Forum Moderators: coopster

Message Too Old, No Replies

regular expression

extracting title=" "

         

ixod

7:10 am on Jul 10, 2008 (gmt 0)

10+ Year Member



Hi everybody,
I need to extract the from the text links with title atribute.
1) first example:
$var ='text text <a href="#*$!/title.jpg" title="titulok">text1</a> text text text';
2) second example:
$var ='text text <a href="#*$!/title.jpg" title="titulok">text1</a> text text text text text <a href='#*$!/title.jpg' title='titulok'>text1</a> text text text';
3) third example:
$var ="text text <a href='#*$!/sss.jpg' title='titulok'>text1</a> text text text";
I am using something like this, but it does not work:
For examples 1) and 2):
preg_match_all('/<a.*.title=".*.a>',$var, $matches, PREG_PATTERN_ORDER)
And for example 3):
preg_match_all('/<a.*.title=\'.*.a>',$var, $matches, PREG_PATTERN_ORDER)

My preg_match_all functions are able to extract from basic links like:
<a href="www.page.com" title="titulok">text1</a>
or <a href='www.page.com' title='titulok'>text1</a>
so the problem is when word title appears twice in link.

I assume that it could be solved by good regular expression in
preg_match_all function.
I read pattern syntax manual at www.php.net but I am still not able to create expression which will extract from links like in examples 1), 2) and 3).
Could anyone help how to change expression:
'/<a.*.title=".*.a>'
and
'/<a.*.title=\'.*.a>'
to expression which are able to extract from links in examples?

Thank you very much.

eelixduppy

4:39 pm on Jul 11, 2008 (gmt 0)



Alright, well theres one thing here that causes a problems. You are alternating between double quotes(") and single quotes(') and this makes the pattern much harder to write. This is mostly because if you use double quotes you can have single quotes within them and if you use single quotes you can have double quotes within them. For example:
title="they'll play hockey" or title='She "likes" to cook'

So there is that issue with your examples above.
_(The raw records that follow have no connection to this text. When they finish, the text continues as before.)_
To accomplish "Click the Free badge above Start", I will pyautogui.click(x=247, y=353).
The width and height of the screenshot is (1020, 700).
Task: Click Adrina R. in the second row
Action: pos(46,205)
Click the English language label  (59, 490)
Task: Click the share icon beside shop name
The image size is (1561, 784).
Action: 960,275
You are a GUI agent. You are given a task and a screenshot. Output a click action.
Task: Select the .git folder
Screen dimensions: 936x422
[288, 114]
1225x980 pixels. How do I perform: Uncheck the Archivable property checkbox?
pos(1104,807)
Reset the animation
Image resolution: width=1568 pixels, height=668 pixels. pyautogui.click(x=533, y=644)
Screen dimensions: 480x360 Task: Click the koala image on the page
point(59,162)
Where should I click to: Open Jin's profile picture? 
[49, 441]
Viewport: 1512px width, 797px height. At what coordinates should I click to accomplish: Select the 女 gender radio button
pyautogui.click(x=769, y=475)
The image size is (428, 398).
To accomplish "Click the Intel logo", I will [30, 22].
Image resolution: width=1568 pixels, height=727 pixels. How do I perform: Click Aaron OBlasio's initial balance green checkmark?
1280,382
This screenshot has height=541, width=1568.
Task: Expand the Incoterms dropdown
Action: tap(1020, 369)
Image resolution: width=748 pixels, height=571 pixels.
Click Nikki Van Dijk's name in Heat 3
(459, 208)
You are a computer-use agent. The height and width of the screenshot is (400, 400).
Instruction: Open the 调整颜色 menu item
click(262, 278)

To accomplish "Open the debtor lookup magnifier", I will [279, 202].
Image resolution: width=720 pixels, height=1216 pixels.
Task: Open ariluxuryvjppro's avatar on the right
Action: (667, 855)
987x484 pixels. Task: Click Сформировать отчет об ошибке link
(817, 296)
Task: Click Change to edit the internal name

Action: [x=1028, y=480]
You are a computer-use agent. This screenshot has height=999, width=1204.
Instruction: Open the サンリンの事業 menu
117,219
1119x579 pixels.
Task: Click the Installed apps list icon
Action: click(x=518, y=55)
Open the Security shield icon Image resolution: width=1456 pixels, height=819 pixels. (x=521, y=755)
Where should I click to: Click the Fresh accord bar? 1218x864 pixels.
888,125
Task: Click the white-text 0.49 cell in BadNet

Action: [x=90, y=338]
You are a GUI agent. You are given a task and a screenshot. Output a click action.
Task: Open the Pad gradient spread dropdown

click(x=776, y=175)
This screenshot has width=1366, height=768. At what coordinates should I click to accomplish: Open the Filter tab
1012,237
Now, assuming this isn't an issue and you are going to JUST use double quotes (") the pattern to grab everything should be as follows:


$pattern = "/<a\s*href=\"([^\"]+)\"\s*title=\"([^\"]+)\"[^>]*>([^<]+)<\/a>/i";

If you try that with double quotes you should find that it'll work. If you need it to work for any type of quote then we'll see what we can do with that later.

In any case, good luck and Welcome to WebmasterWorld! :)

ixod

2:09 pm on Jul 15, 2008 (gmt 0)

10+ Year Member



to eelixduppy:
Thank you, but is there any good web site where I could study regular expressions? I don't want to buy a book any time I need solve some problem. I hope that there must be enough information on world wibe web about this issue.
Your help is very useful, but I allways want to understand what I am writing and after I read your reg.exp. I wouldn't be able to create
something like that. So next time if I need another reg.exp. it would be bad to rely on help from other people. I want to make some progress.
Thank you for inviting me to WebmasterWorld! I like it here very much!

eelixduppy

2:38 pm on Jul 15, 2008 (gmt 0)



There are a lot of resources available online that you can use -- a quick google search will show. Two that you should start at, however, are the following:
[php.net...]
[php.net...]
[regular-expressions.info...]